### Dataset excerpts
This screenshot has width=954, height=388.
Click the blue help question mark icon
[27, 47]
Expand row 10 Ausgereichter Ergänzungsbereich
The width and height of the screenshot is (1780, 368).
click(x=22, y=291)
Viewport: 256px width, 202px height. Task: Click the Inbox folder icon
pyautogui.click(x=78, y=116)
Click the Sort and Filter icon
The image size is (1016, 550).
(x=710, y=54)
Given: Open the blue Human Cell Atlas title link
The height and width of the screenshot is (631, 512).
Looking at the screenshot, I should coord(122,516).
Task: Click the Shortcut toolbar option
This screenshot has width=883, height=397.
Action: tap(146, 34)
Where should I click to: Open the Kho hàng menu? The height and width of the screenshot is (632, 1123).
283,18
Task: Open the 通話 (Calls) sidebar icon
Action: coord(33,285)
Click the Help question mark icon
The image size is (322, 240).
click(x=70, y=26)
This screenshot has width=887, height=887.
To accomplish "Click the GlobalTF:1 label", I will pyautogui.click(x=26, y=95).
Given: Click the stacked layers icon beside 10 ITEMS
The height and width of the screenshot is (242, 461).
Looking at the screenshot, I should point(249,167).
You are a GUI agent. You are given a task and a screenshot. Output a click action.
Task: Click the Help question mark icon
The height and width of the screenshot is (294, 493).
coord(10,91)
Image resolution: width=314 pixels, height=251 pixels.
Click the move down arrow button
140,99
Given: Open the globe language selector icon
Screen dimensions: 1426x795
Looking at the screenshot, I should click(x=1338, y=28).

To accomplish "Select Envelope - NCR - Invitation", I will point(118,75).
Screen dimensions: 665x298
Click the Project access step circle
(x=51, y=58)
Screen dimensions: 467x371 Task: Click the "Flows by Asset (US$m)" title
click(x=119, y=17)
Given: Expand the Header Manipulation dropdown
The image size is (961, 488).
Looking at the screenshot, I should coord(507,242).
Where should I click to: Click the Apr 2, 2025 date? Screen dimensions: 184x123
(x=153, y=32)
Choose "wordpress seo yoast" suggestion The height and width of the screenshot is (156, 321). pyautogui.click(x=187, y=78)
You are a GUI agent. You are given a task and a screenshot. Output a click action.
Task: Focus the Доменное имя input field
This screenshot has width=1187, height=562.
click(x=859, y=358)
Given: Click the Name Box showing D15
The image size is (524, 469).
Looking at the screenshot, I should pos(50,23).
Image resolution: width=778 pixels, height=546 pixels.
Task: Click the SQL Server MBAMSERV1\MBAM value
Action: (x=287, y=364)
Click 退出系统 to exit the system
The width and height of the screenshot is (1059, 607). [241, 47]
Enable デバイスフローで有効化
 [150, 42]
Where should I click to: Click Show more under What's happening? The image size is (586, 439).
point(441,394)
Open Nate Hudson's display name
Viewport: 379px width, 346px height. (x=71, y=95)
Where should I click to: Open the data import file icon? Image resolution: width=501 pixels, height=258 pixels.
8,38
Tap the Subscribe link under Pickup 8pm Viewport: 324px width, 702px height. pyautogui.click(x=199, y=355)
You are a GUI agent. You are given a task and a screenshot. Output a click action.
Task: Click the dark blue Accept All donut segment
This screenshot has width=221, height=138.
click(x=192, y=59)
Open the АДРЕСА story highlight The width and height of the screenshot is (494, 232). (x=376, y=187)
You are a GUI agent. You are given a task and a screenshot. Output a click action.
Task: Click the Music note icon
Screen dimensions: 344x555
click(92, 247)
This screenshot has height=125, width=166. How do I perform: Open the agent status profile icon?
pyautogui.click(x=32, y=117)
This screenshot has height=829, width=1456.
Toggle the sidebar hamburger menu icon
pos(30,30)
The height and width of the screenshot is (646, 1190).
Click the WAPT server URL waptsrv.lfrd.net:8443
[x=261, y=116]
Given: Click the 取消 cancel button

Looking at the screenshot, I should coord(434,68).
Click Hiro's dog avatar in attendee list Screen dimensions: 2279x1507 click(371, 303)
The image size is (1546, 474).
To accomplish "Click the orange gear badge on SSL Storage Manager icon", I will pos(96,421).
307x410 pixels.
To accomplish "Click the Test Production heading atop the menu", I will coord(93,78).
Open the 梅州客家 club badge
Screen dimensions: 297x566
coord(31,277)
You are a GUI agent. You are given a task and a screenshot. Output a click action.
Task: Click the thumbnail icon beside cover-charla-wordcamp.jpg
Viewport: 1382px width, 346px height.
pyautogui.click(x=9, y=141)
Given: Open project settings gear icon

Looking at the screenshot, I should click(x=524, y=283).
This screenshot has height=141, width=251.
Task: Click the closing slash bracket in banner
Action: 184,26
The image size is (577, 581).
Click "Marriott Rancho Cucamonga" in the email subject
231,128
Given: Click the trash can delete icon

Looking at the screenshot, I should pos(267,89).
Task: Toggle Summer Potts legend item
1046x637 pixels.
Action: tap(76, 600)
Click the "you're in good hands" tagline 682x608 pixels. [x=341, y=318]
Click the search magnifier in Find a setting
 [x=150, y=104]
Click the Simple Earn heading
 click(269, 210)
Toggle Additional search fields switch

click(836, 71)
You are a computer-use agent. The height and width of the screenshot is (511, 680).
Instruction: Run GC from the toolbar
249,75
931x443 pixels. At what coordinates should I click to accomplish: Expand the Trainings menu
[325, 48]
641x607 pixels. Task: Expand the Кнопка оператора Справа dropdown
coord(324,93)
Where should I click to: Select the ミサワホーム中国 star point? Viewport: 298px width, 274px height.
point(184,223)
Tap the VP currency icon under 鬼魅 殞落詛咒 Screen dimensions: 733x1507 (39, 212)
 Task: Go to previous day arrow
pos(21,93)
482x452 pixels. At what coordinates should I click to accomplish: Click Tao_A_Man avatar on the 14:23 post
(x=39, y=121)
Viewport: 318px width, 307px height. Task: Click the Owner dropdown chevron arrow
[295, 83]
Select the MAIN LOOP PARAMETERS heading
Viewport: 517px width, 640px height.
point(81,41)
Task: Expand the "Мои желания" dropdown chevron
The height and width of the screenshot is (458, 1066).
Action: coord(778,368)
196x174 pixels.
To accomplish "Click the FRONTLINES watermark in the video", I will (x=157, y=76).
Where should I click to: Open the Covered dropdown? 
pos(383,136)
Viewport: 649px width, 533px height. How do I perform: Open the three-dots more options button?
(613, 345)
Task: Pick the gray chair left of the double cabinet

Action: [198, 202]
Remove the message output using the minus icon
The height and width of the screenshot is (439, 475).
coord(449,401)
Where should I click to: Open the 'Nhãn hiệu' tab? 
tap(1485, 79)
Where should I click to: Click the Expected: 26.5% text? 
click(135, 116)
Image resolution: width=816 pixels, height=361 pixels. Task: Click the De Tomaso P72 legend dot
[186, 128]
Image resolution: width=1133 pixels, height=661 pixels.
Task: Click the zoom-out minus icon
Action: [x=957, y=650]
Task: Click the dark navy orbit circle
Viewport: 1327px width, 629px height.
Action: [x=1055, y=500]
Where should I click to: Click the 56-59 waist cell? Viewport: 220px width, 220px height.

### Aim of the task
All of the entries, from the first line to the last, should be duplicated exactly.

### Response area
This screenshot has width=954, height=388.
Click the blue help question mark icon
[27, 47]
Expand row 10 Ausgereichter Ergänzungsbereich
The width and height of the screenshot is (1780, 368).
click(x=22, y=291)
Viewport: 256px width, 202px height. Task: Click the Inbox folder icon
pyautogui.click(x=78, y=116)
Click the Sort and Filter icon
The image size is (1016, 550).
(x=710, y=54)
Given: Open the blue Human Cell Atlas title link
The height and width of the screenshot is (631, 512).
Looking at the screenshot, I should coord(122,516).
Task: Click the Shortcut toolbar option
This screenshot has width=883, height=397.
Action: tap(146, 34)
Where should I click to: Open the Kho hàng menu? The height and width of the screenshot is (632, 1123).
283,18
Task: Open the 通話 (Calls) sidebar icon
Action: coord(33,285)
Click the Help question mark icon
The image size is (322, 240).
click(x=70, y=26)
This screenshot has width=887, height=887.
To accomplish "Click the GlobalTF:1 label", I will pyautogui.click(x=26, y=95).
Given: Click the stacked layers icon beside 10 ITEMS
The height and width of the screenshot is (242, 461).
Looking at the screenshot, I should point(249,167).
You are a GUI agent. You are given a task and a screenshot. Output a click action.
Task: Click the Help question mark icon
The height and width of the screenshot is (294, 493).
coord(10,91)
Image resolution: width=314 pixels, height=251 pixels.
Click the move down arrow button
140,99
Given: Open the globe language selector icon
Screen dimensions: 1426x795
Looking at the screenshot, I should click(x=1338, y=28).

To accomplish "Select Envelope - NCR - Invitation", I will point(118,75).
Screen dimensions: 665x298
Click the Project access step circle
(x=51, y=58)
Screen dimensions: 467x371 Task: Click the "Flows by Asset (US$m)" title
click(x=119, y=17)
Given: Expand the Header Manipulation dropdown
The image size is (961, 488).
Looking at the screenshot, I should coord(507,242).
Where should I click to: Click the Apr 2, 2025 date? Screen dimensions: 184x123
(x=153, y=32)
Choose "wordpress seo yoast" suggestion The height and width of the screenshot is (156, 321). pyautogui.click(x=187, y=78)
You are a GUI agent. You are given a task and a screenshot. Output a click action.
Task: Focus the Доменное имя input field
This screenshot has width=1187, height=562.
click(x=859, y=358)
Given: Click the Name Box showing D15
The image size is (524, 469).
Looking at the screenshot, I should pos(50,23).
Image resolution: width=778 pixels, height=546 pixels.
Task: Click the SQL Server MBAMSERV1\MBAM value
Action: (x=287, y=364)
Click 退出系统 to exit the system
The width and height of the screenshot is (1059, 607). [241, 47]
Enable デバイスフローで有効化
 [150, 42]
Where should I click to: Click Show more under What's happening? The image size is (586, 439).
point(441,394)
Open Nate Hudson's display name
Viewport: 379px width, 346px height. (x=71, y=95)
Where should I click to: Open the data import file icon? Image resolution: width=501 pixels, height=258 pixels.
8,38
Tap the Subscribe link under Pickup 8pm Viewport: 324px width, 702px height. pyautogui.click(x=199, y=355)
You are a GUI agent. You are given a task and a screenshot. Output a click action.
Task: Click the dark blue Accept All donut segment
This screenshot has width=221, height=138.
click(x=192, y=59)
Open the АДРЕСА story highlight The width and height of the screenshot is (494, 232). (x=376, y=187)
You are a GUI agent. You are given a task and a screenshot. Output a click action.
Task: Click the Music note icon
Screen dimensions: 344x555
click(92, 247)
This screenshot has height=125, width=166. How do I perform: Open the agent status profile icon?
pyautogui.click(x=32, y=117)
This screenshot has height=829, width=1456.
Toggle the sidebar hamburger menu icon
pos(30,30)
The height and width of the screenshot is (646, 1190).
Click the WAPT server URL waptsrv.lfrd.net:8443
[x=261, y=116]
Given: Click the 取消 cancel button

Looking at the screenshot, I should coord(434,68).
Click Hiro's dog avatar in attendee list Screen dimensions: 2279x1507 click(371, 303)
The image size is (1546, 474).
To accomplish "Click the orange gear badge on SSL Storage Manager icon", I will pos(96,421).
307x410 pixels.
To accomplish "Click the Test Production heading atop the menu", I will coord(93,78).
Open the 梅州客家 club badge
Screen dimensions: 297x566
coord(31,277)
You are a GUI agent. You are given a task and a screenshot. Output a click action.
Task: Click the thumbnail icon beside cover-charla-wordcamp.jpg
Viewport: 1382px width, 346px height.
pyautogui.click(x=9, y=141)
Given: Open project settings gear icon

Looking at the screenshot, I should click(x=524, y=283).
This screenshot has height=141, width=251.
Task: Click the closing slash bracket in banner
Action: 184,26
The image size is (577, 581).
Click "Marriott Rancho Cucamonga" in the email subject
231,128
Given: Click the trash can delete icon

Looking at the screenshot, I should pos(267,89).
Task: Toggle Summer Potts legend item
1046x637 pixels.
Action: tap(76, 600)
Click the "you're in good hands" tagline 682x608 pixels. [x=341, y=318]
Click the search magnifier in Find a setting
 [x=150, y=104]
Click the Simple Earn heading
 click(269, 210)
Toggle Additional search fields switch

click(836, 71)
You are a computer-use agent. The height and width of the screenshot is (511, 680).
Instruction: Run GC from the toolbar
249,75
931x443 pixels. At what coordinates should I click to accomplish: Expand the Trainings menu
[325, 48]
641x607 pixels. Task: Expand the Кнопка оператора Справа dropdown
coord(324,93)
Where should I click to: Select the ミサワホーム中国 star point? Viewport: 298px width, 274px height.
point(184,223)
Tap the VP currency icon under 鬼魅 殞落詛咒 Screen dimensions: 733x1507 (39, 212)
 Task: Go to previous day arrow
pos(21,93)
482x452 pixels. At what coordinates should I click to accomplish: Click Tao_A_Man avatar on the 14:23 post
(x=39, y=121)
Viewport: 318px width, 307px height. Task: Click the Owner dropdown chevron arrow
[295, 83]
Select the MAIN LOOP PARAMETERS heading
Viewport: 517px width, 640px height.
point(81,41)
Task: Expand the "Мои желания" dropdown chevron
The height and width of the screenshot is (458, 1066).
Action: coord(778,368)
196x174 pixels.
To accomplish "Click the FRONTLINES watermark in the video", I will (x=157, y=76).
Where should I click to: Open the Covered dropdown? 
pos(383,136)
Viewport: 649px width, 533px height. How do I perform: Open the three-dots more options button?
(613, 345)
Task: Pick the gray chair left of the double cabinet

Action: [198, 202]
Remove the message output using the minus icon
The height and width of the screenshot is (439, 475).
coord(449,401)
Where should I click to: Open the 'Nhãn hiệu' tab? 
tap(1485, 79)
Where should I click to: Click the Expected: 26.5% text? 
click(135, 116)
Image resolution: width=816 pixels, height=361 pixels. Task: Click the De Tomaso P72 legend dot
[186, 128]
Image resolution: width=1133 pixels, height=661 pixels.
Task: Click the zoom-out minus icon
Action: [x=957, y=650]
Task: Click the dark navy orbit circle
Viewport: 1327px width, 629px height.
Action: [x=1055, y=500]
Where should I click to: Click the 56-59 waist cell? Viewport: 220px width, 220px height.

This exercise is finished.